海外と日本の発達障害支援の違い 個人主義と協調性の文化から考える
看護師 山田祥和
はじめに
先日、発達障害の支援は海外ではどうしているのかを調べてみたところ、日本と海外ではそのアプローチや制度に大きな違いがあることを知りました。
そこで本日は、海外と日本の発達障害支援の違いに注目し、日本が取り入れるべき視点を私の視点で書いていきます。発達障害の当事者や家族、そして支援者にとって役立つヒントになればと思います。
日本の発達障害支援の現状
法制度と支援の枠組み
日本では2005年に「発達障害者支援法」が制定され、発達障害は社会的に認知されるようになりました。教育現場では「特別支援教育」の枠組みが導入され、医療・福祉でも障害福祉サービスや就労支援が広がっています。

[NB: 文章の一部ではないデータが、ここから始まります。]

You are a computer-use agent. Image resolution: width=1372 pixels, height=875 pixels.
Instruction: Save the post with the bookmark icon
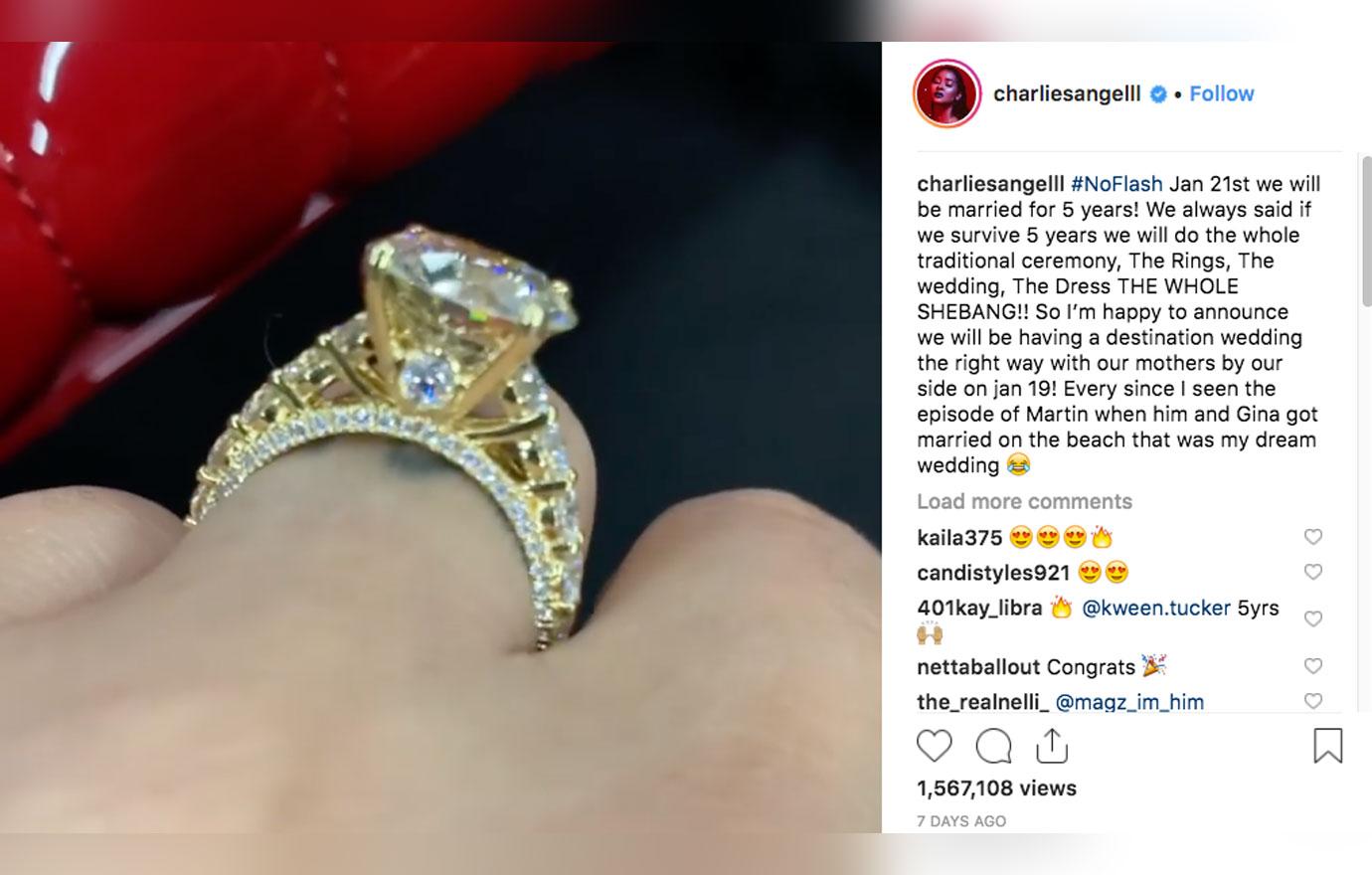click(1328, 746)
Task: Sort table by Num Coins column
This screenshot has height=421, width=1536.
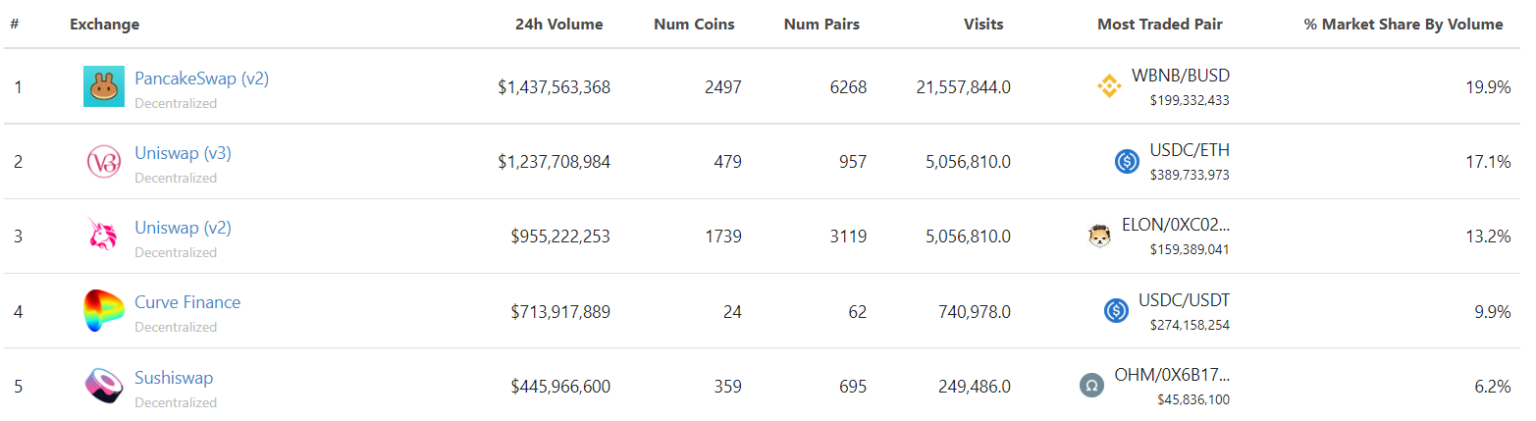Action: coord(694,24)
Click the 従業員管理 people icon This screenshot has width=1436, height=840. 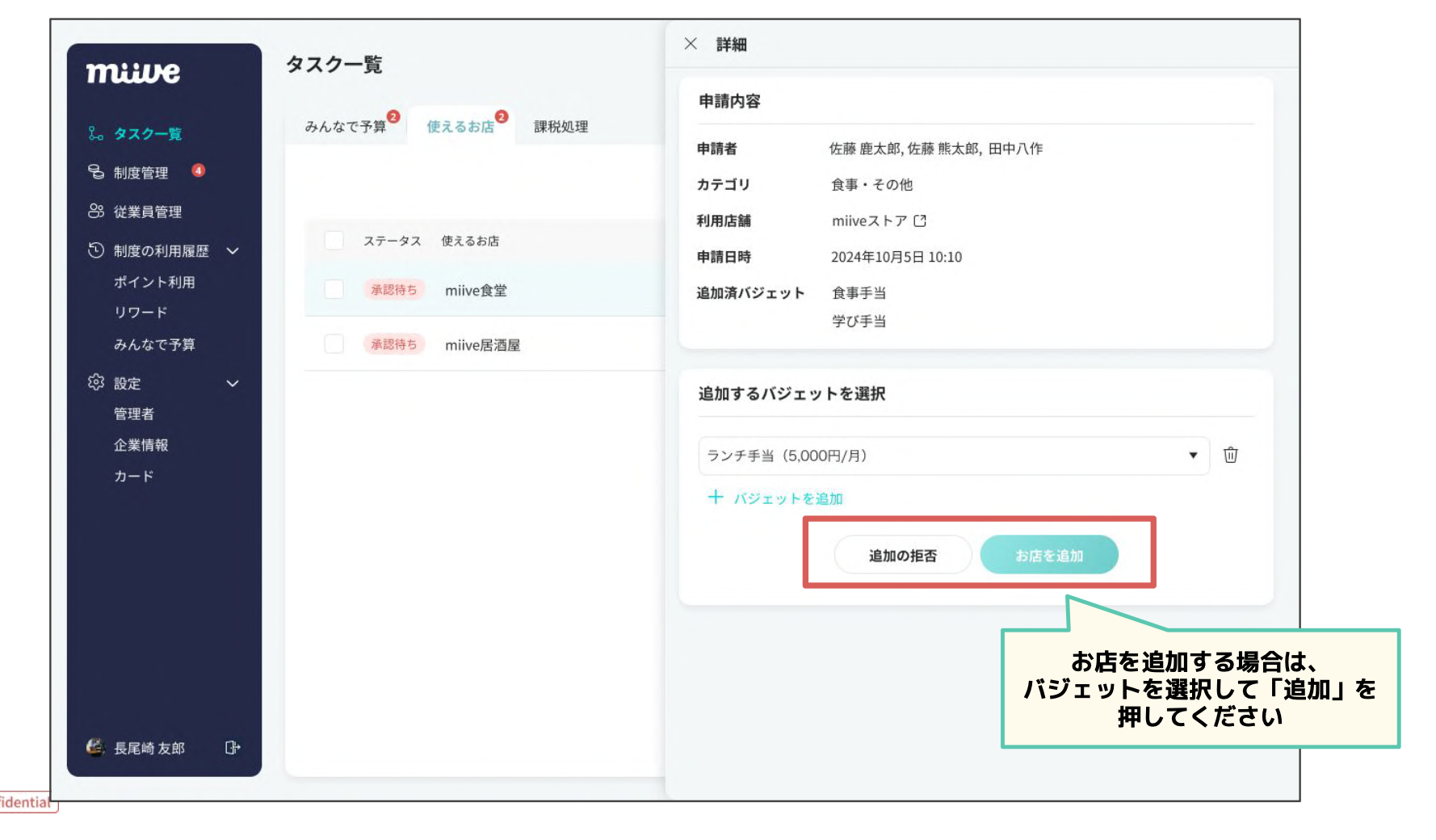pos(96,212)
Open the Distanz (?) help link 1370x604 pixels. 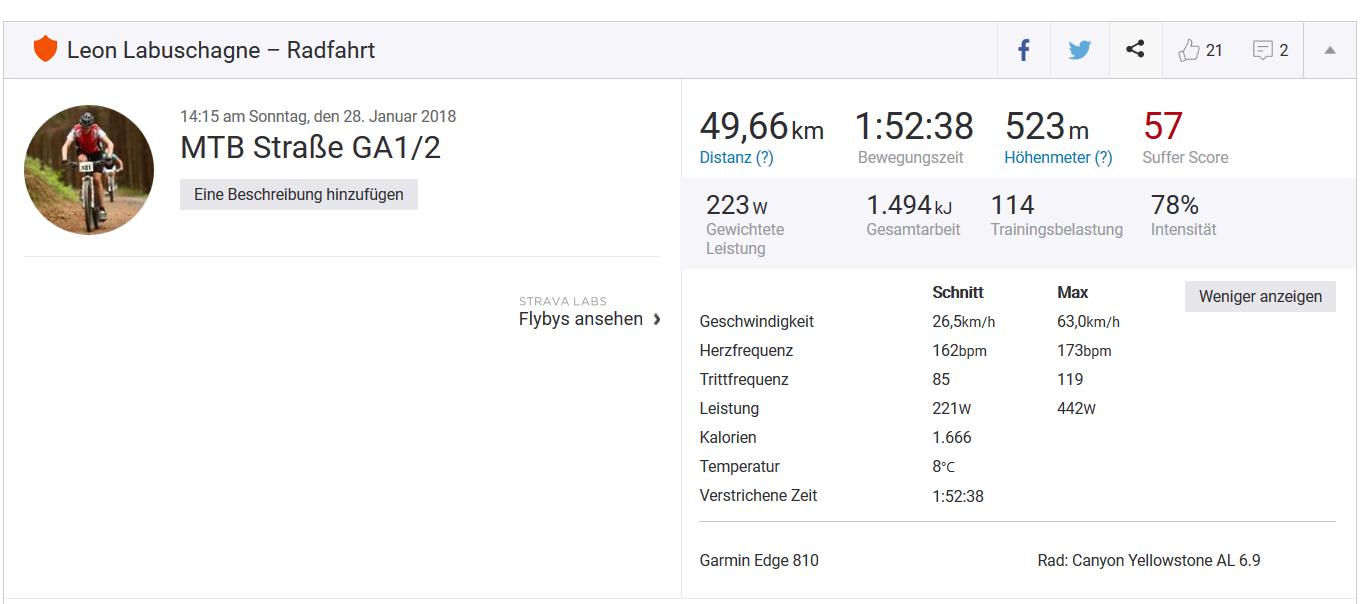tap(736, 157)
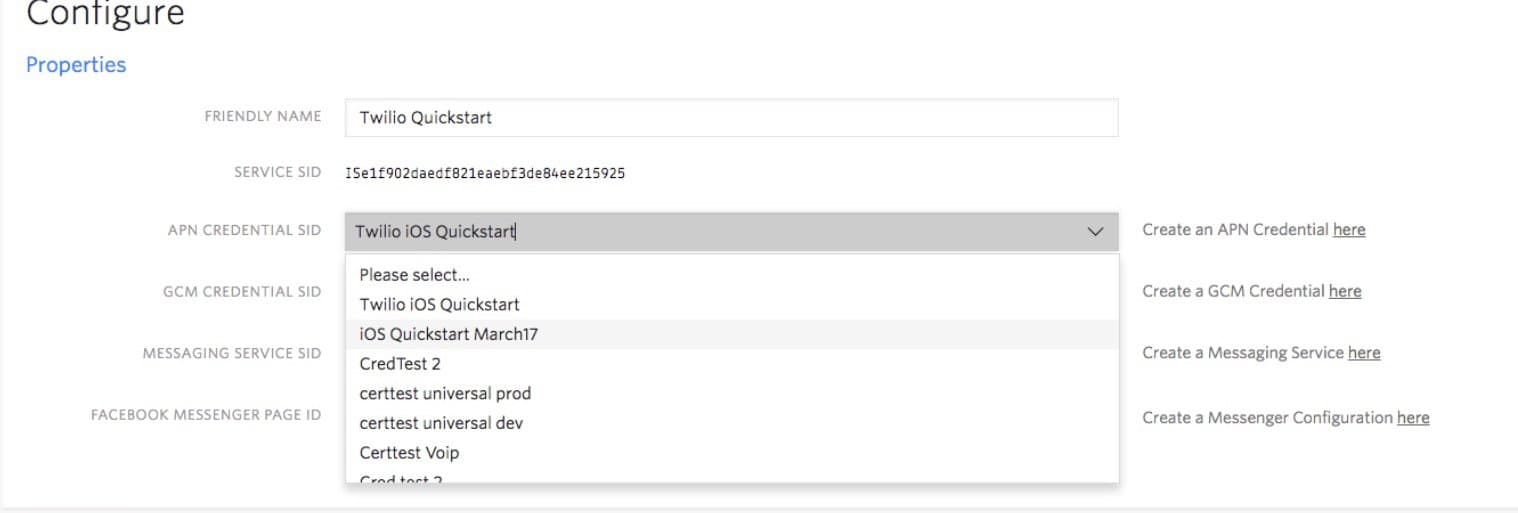
Task: Click the 'FRIENDLY NAME' field label
Action: 263,116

特に教育・福祉分野では個別支援計画が作成されるようになり、本人の特性に応じた支援を行う仕組みが存在しています。

日本の強みと課題
強み:
制度は全国に整備され、医療・福祉の利用できるサービスの種類も豊富。
課題:
個別支援計画があっても、画一的な運用や「書類上の形式」で終わってしまうことがある
家族の負担が依然として大きい
「協調性」を重視する文化の影響で、特性の強い子どもが「周囲に合わせるように」指導されがち
まだまだ理解が不十分
海外の発達障害支援の特徴
アメリカ
IDEA法に基づき、すべての子どもに教育を受ける権利が保障される
IEP(個別教育計画)が義務化され、学校は必ず子ども一人ひとりの支援計画を作成し実行する責任を負う
差別禁止を定めたADA法により、職場でも合理的配慮が徹底される
アメリカでは「権利」としての支援が強調されるのが特徴です。
ヨーロッパ
北欧では地域社会での生活を重視し、医療・教育・福祉が一体的にサポート
イギリスのSEND制度では、教育から生活まで包括的に支援する枠組みが整っている
家族への心理的支援やレスパイト(休養)支援が充実しており、家族全体の生活を支える姿勢が強い
オーストラリア
NDIS(National Disability Insurance Scheme)により、本人が使いたい支援を「選択」できる
サービス利用の決定権は当事者にあり、自己決定を最大限尊重する
日本と海外の違いを生む「文化」の背景
海外は「個人主義」
欧米やオセアニアの国々では、個人の権利や自己決定を何よりも重視します。
発達障害があっても「自分らしく生きる権利」が最優先です。学校や職場は「合わせてもらう場所」ではなく「一緒に調整していく場」となっています。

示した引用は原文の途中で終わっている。